Пожалуйста, масштабируйте материал от строки с «#entraide (1009, 490)» до строки с «Mentions légales (912, 1437)» включительно. Перепишите только эти строки целиком, умножив каждую координату в ответах на 2,1 и округлив результат до целого (половины округляются вверх).

========================================

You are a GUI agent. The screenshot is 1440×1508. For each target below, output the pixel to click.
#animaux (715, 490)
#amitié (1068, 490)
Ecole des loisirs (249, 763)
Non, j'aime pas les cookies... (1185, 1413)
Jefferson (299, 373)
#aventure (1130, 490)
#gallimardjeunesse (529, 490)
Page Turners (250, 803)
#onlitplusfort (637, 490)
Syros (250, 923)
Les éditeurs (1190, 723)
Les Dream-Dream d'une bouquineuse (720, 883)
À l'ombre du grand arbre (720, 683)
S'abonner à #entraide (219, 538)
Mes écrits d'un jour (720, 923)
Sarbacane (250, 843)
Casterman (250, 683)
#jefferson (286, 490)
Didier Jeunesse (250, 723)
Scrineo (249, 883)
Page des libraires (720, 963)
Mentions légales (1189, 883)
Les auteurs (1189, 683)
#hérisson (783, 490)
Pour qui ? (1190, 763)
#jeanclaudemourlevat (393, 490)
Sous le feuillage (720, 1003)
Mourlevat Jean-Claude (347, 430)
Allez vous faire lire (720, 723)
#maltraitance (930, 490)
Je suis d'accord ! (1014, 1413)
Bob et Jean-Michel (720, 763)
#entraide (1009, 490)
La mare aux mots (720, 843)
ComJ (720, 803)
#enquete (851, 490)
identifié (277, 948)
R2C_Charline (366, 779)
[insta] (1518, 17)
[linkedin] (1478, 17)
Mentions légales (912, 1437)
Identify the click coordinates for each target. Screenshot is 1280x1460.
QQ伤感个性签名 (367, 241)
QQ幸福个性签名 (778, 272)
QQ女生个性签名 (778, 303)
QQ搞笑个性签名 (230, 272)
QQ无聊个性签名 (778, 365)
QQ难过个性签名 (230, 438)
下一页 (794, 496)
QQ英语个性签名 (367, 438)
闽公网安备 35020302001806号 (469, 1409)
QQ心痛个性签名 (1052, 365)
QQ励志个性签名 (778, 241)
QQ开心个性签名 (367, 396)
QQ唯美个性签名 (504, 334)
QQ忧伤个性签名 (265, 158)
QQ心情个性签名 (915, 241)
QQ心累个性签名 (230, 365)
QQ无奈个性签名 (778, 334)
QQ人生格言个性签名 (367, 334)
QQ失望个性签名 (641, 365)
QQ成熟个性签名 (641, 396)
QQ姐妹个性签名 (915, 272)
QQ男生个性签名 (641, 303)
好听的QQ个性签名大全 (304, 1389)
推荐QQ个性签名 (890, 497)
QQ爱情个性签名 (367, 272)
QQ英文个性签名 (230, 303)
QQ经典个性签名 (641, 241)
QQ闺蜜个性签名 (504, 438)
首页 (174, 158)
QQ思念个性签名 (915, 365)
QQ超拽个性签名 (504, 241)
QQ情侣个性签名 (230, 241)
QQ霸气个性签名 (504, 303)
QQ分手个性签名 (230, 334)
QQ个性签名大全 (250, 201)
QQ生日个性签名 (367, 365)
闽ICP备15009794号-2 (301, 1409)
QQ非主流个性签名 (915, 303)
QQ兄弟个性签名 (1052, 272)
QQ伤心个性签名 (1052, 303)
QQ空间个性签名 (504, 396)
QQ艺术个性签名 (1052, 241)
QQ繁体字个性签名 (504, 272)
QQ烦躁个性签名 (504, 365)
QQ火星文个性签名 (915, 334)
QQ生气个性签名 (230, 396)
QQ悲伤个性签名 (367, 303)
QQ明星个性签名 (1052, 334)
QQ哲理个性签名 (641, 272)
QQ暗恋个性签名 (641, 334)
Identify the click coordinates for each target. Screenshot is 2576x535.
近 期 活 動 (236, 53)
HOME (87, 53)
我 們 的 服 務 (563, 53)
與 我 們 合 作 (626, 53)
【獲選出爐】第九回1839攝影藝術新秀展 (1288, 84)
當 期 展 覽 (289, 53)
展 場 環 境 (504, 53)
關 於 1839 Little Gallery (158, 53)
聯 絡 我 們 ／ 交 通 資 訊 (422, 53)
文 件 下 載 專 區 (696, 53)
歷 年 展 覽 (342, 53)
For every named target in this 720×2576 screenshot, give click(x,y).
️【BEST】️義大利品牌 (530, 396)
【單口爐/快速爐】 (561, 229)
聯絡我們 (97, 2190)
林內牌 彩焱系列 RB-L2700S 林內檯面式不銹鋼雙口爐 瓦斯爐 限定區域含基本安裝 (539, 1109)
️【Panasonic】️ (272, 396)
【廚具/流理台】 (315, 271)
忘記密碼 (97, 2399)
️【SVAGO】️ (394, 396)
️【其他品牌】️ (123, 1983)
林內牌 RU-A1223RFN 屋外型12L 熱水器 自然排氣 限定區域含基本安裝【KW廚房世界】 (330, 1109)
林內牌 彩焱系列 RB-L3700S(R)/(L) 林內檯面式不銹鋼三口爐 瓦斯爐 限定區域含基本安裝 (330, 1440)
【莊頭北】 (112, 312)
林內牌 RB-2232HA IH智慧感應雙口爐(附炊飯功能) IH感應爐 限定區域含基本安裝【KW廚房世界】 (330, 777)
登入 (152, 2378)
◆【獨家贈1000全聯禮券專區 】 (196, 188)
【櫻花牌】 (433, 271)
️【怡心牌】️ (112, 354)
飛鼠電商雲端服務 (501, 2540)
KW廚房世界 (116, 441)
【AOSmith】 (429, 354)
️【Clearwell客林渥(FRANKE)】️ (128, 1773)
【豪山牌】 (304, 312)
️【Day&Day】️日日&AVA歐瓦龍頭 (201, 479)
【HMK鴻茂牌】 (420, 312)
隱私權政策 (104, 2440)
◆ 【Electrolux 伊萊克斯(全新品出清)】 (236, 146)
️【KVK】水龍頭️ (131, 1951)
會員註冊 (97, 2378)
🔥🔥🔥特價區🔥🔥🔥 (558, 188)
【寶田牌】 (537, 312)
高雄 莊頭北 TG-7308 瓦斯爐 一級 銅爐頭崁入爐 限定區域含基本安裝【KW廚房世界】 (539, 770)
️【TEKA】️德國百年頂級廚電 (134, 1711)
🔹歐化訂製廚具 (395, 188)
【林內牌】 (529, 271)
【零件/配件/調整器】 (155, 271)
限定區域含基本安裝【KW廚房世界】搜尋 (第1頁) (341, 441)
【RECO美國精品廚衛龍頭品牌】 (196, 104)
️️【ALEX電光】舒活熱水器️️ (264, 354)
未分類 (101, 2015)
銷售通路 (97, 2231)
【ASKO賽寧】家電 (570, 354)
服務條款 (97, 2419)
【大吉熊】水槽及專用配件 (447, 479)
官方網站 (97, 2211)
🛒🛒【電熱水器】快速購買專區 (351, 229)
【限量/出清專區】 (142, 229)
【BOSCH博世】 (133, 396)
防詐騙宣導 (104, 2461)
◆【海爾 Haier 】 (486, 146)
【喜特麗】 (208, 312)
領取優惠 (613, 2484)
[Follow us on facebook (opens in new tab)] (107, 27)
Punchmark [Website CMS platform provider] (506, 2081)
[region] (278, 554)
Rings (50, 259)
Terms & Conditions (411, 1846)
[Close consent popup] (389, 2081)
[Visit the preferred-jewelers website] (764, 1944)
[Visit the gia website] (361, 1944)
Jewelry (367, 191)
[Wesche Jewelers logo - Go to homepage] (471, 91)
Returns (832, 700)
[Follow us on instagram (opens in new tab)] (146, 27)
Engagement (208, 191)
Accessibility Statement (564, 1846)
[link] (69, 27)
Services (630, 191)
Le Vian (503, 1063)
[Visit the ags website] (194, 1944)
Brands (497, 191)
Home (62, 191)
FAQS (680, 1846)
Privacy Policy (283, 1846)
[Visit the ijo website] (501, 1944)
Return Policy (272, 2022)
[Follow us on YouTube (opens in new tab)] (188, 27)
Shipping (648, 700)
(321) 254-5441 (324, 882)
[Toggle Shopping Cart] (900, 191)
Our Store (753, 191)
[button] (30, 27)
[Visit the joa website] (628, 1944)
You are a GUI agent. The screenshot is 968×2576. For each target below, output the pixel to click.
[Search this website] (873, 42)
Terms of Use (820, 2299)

========================================

• _Решение задачи_:
#entraide (2119, 1029)
La mare aux mots (1512, 1770)
ComJ (1512, 1686)
#enquete (1787, 1029)
identifié (582, 1991)
R2C_Charline (769, 1636)
[insta] (3188, 36)
[linkedin] (3104, 36)
Mentions légales (1915, 3018)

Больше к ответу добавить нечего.